Mystery over 176 missing from people trafficker's boat from Bangladesh
Suspected Bangladesh kidnap victims in southern Thailand. Photo: Phuketwan |
October 16, 2014
BANGKOK: Mystery surrounds the whereabouts of 176 people, including three women, who were on a people trafficker's boat that left Bangladesh.
There are fears traffickers intend to sell those on board to fishing trawlers or factories as slave labour in Malaysia and Indonesia.
Bangladesh officials are travelling to southern Thailand to interview 134 suspected victims who say they were on the boat with the 176 others.
All but one of the men and boys say they were kidnapped in Bangladesh and ended up being forced into the hold of a fishing vessel and shipped from the port of Cox's Bazaar to a remote island camp off the coast of southern Thailand.
Many thought they were being recruited for odd jobs in Bangladesh when they were grabbed by unidentified men.
They include a teacher who discovered one of his pupils on the boat.
Two Thai men have been charged with human trafficking after the discovery of the group of 130 in Takua Pa district of Thailand's Phang Nga province.
Police are searching for several others.
More than half of the group had been forced to swim ashore from a remote island after Thai authorities learnt the people smugglers had landed a large group of people there.
The group of 176 are believed to have been taken off the island by the people smugglers before authorities arrived.
Victims have told journalists from Phuketwan, an on-line news website based in Phuket, they were beaten, abused and given little food by the traffickers.
Sixteen of the victims are Rohingya, a mostly stateless Muslim minority from western Myanmar.
Thailand was downgraded in June to the lowest "Tier 3" category in the US State Department's 2014 Trafficking in Persons' Report for not fully complying with the minimum standards for eliminating trafficking.
The arrival of the boat in Thailand shows that trafficking routes through the country remain open in the southern part of the country where thousands of Rohingya were held and sometimes tortured by traffickers at jungle camps last year, human rights groups say.
Tens of thousands of Rohingya have fled Myanmar since 2012 when violent clashes with ethnic Rakhine Buddhists killed hundreds and made 140,000 homeless.

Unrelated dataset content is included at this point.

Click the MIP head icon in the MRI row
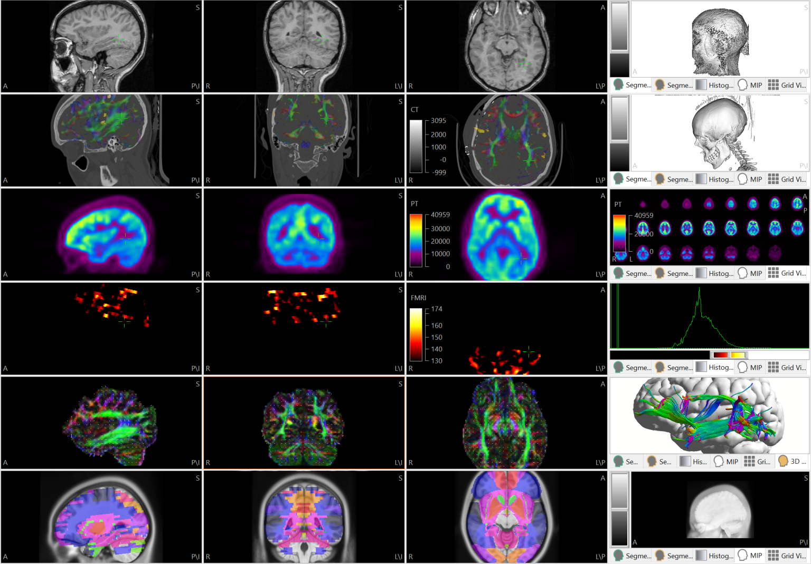811x564 pixels. (x=743, y=84)
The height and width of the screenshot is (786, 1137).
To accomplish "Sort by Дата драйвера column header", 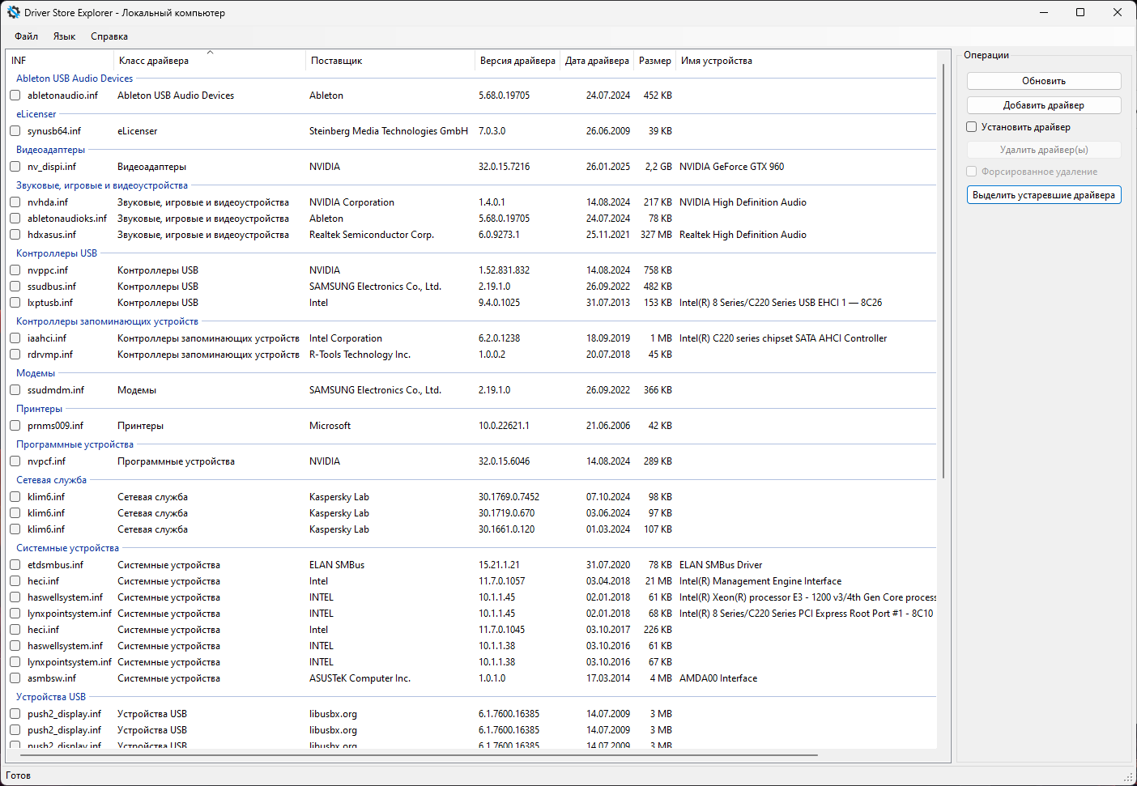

But most of those on board the latest boat insist they were not willing passengers seeking a new life in Malaysia or another country but victims of kidnappers.
"We have not seen this type of incident before," a Bangladesh official told Phuketwan.
"Kidnapping doesn't usually happen in Bangladesh," he said.
October is the start of a five month so-called "sailing season" when thousands of Rohingya are expected to risk their lives by boarding boats to flee Myanmar, many of them trying to reach Malaysia where there is a large Rohingya community.